我在家里闷闷不乐地窝了十多天,大门不出,二门不进。爷爷想叫我跟他学医,我勉强翻着他扔给我的几本医学入门的书,一看到什么阴阳啊经络啊这些乱七八糟的字眼我头就疼得厉害,象被那个混帐的唐僧念了紧箍咒。那天李月帮我做饭,爷爷回来吃饭时乐得眼睛都眯成两条弧线了。等李月走后,他一个劲地问我那女子是谁,“长得挺亲(好看)的,我怎么没见过那是谁家的女子。”我不耐烦地说,“她家在雷家坡,你当然没见过。”他还唠唠叨叨地说我真的大了,不知不觉已十七八了,到年龄了,“那是不是你女朋友?”我简直被他问烦了,说,“爷爷你胡说什么哩,我会看上她,我的眼头可高哩,岂能随随便便看上人?!”爷爷捋了一把胡须哈哈大笑,“害怕不是吧,就怕人家看不上你。”我实在拿爷爷没办法,胡说八道,我摔头走进自己的卧房,“爷爷,她跟丹江比较好,我跟她就没什么。”我说完就一头扎进被子窝里,和自己生闷气。

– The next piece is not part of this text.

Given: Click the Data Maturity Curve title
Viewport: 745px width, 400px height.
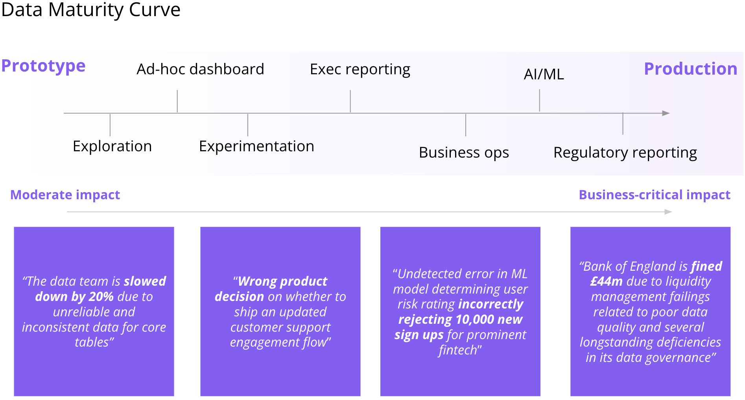Looking at the screenshot, I should [x=91, y=9].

    十多天里,我也很少见到外人,除了丹江跑来问我到底合伙不合伙开台球室,根本没有谁来找我。李月也失踪了一般,也不见她来还那本《废都》,实际上我不由自主地夜夜梦到到她,还遗精了一两次。我很纳闷,她到底是一个什么古灵精怪,丹江来问我台球室的事的时候我问他,“前几天李月还到咱村子来行门户来了,你见她人了没有。”丹江摇头说他不知道,根本没见李月,他还说自从县城回来,他还一直没见到李月。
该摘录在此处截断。